▶ TASK TO COMPLETE:
Find the number of lines in these records where the word "computer" appears. Reply with that number and nothing more.

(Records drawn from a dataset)

Start of Block

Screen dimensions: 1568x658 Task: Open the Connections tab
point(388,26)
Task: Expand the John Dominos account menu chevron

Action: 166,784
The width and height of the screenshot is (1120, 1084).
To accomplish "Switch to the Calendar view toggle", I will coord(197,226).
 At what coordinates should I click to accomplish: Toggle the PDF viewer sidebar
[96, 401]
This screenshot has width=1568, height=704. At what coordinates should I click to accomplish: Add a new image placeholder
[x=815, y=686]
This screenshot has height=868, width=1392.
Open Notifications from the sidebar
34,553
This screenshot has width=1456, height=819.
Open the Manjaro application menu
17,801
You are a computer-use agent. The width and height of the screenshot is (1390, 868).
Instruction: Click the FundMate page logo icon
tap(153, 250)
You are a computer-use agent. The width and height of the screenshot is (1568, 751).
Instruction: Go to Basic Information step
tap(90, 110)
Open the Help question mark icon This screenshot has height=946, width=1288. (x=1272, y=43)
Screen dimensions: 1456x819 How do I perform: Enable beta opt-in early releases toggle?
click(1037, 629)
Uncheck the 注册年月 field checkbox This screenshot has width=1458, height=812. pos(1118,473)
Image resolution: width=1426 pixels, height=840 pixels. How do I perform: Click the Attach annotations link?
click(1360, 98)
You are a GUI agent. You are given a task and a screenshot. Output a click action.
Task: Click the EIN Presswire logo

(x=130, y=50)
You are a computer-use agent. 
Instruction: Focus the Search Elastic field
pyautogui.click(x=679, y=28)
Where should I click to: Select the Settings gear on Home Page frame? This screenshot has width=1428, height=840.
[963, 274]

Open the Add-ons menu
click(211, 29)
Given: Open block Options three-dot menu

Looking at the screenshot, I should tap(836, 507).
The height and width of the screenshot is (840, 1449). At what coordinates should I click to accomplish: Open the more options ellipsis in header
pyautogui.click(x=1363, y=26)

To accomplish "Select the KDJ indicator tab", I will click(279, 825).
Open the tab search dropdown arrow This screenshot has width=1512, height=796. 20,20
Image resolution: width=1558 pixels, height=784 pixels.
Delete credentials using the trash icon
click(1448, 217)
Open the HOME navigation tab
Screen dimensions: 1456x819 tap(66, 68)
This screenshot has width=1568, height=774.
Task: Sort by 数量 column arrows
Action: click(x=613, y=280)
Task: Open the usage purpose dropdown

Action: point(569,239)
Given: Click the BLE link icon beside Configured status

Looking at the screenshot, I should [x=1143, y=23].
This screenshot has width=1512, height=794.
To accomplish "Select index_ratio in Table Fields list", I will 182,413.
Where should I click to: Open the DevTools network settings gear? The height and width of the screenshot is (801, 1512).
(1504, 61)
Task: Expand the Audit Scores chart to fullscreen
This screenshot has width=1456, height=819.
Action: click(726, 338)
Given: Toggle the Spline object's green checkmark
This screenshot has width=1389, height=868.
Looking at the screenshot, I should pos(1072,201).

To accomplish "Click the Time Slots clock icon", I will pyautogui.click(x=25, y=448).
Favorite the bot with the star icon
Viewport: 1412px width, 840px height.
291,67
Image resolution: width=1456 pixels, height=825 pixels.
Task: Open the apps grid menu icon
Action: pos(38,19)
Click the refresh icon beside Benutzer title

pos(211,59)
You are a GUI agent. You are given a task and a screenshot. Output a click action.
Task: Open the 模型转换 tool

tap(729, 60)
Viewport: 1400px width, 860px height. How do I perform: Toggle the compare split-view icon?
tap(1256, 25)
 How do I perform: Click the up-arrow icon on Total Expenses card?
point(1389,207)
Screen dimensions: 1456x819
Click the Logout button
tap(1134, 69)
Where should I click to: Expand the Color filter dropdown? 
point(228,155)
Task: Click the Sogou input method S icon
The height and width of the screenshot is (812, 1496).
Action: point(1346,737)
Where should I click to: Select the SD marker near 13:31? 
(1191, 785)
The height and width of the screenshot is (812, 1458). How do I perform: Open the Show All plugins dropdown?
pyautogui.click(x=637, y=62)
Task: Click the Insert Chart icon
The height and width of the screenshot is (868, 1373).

End of Block

▶ EXERCISE OUTPUT:
3